(WORK TO COMPLETE): Print exactly the lines from the one that contains "Expand the Week Kickoff title dropdown" through the final line of the entries below, both included, and nothing else; omit the pictures.

(DATA TO USE):
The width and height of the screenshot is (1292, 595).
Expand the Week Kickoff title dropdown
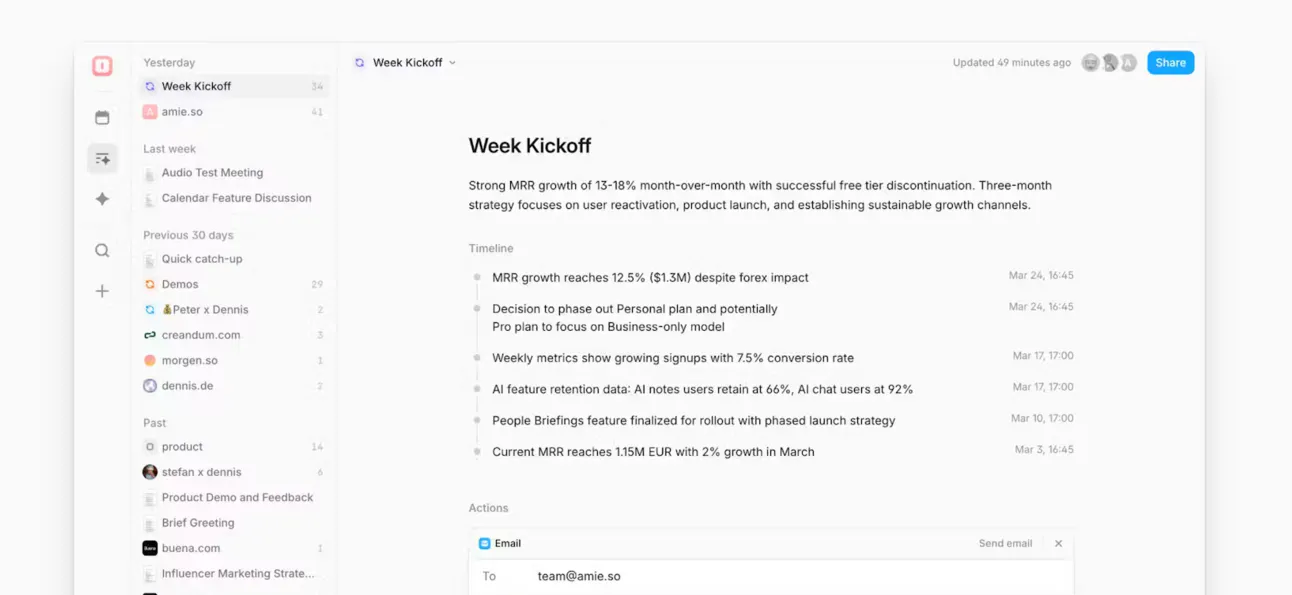452,63
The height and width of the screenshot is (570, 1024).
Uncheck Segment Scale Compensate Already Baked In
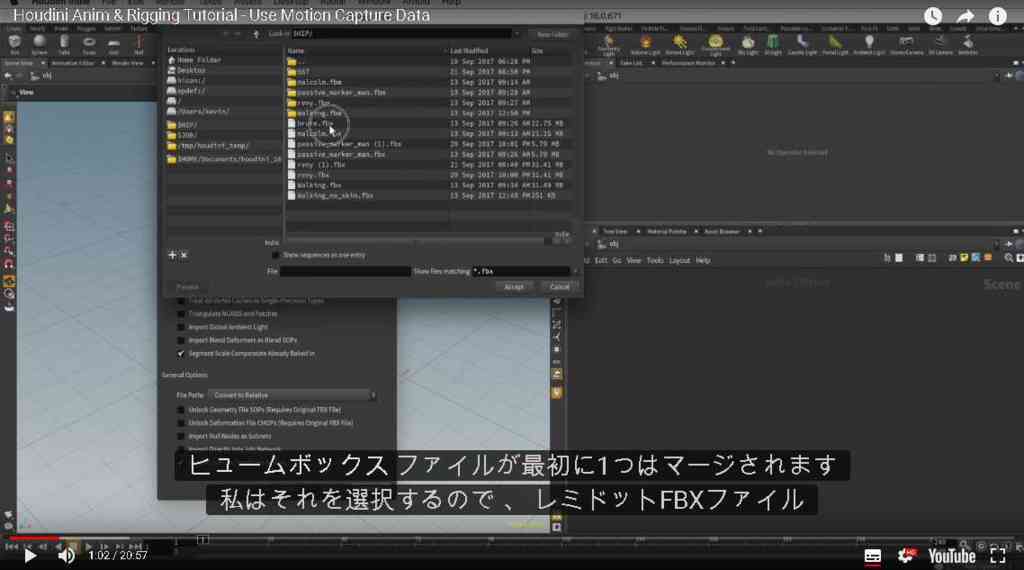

(TASK RESULT):
Expand the Week Kickoff title dropdown
452,63
The height and width of the screenshot is (570, 1024).
Uncheck Segment Scale Compensate Already Baked In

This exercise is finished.